Membrane Current Oscillations in Descending Vasa Recta Pericytes

Qingli Zhang1, Chunhua Cao1, Zhong Zhang2, Withrow Gil Wier3, Aurelie Edwards4, and Thomas L Pallone5*

1 Medicine, University of Maryland, Baltimore, Maryland, United States
2 Baltimore, Maryland, United States; Medicine, University of Maryland, Baltimore, Maryland, United States
3 Physiology, University of Maryland School of Medicine, Baltimore, Maryland, United States
4 Chemical and Biological Engineering Department, Tufts University, Medford, Massachusetts, United States
5 Medicine, University of Maryland School of Medicine, Baltimore, Maryland, United States; Division of Nephrology, University of Maryland School of Medicine, 22 S. Greene Street N3W143, Baltimore, Maryland, 21201, United States

* To whom correspondence should be addressed. E-mail: tpallone{at}medicine.umaryland.edu.

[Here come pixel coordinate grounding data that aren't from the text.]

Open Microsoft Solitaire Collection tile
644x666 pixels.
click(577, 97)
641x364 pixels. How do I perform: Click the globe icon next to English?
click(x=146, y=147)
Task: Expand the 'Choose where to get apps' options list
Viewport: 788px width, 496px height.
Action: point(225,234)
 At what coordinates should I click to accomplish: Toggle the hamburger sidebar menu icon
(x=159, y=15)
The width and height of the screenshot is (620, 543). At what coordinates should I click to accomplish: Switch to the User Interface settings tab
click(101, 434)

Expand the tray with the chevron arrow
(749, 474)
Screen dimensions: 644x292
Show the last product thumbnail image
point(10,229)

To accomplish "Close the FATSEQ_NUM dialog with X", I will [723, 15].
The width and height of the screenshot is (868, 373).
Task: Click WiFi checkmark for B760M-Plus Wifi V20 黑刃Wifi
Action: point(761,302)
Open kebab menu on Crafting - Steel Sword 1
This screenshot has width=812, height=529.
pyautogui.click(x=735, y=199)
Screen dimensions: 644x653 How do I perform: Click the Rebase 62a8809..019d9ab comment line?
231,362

We investigated the origin of spontaneous transient inward current (STIC) oscillations in descending vasa recta (DVR) pericytes. In cells clamped at -80 mV, angiotensin II (AngII, 10 nmol/L) induced oscillations with mean amplitude and frequency of -65.5 pA and 1.2 Hz. Simultaneous recording of cytoplasmic calcium ([Ca2+]CYT) and membrane current oscillations verified their synchrony and the correlation of their amplitudes. Confocal recording in fluo-4 loaded DVR showed that AngII can induce either stable pericyte [Ca2+]CYT elevation or oscillations, while decreasing adjacent endothelial [Ca2+]CYT. Oscillating currents reversed sign at -30.2 mV and were blocked by niflumic acid, implicating charge transfer via Cl- ion. Removal of extracellular Ca2+, blockade of Ca2+ influx with SKF96365 (30 µmol/L), ryanodine (30 µmol/L), or caffeine (10 mmol/L) inhibited oscillations. In contrast, they were insensitive to removal of extracellular Na+ and exposure to either nifedipine (1 µmol/L) or 2-aminoethoxydiphenyl borate (10 µmol/L). Ouabain (100 nmol/L) increased basal pericyte [Ca2+]CYT and the frequency of resting STICs but did not affect the larger oscillations that follow AngII stimulation. We conclude that [Ca2+]CYT oscillations stimulate Cl- currents. The former are most likely maintained by repetitive cycles of ryanodine sensitive SR Ca2+ release and SKF96365 sensitive store refilling.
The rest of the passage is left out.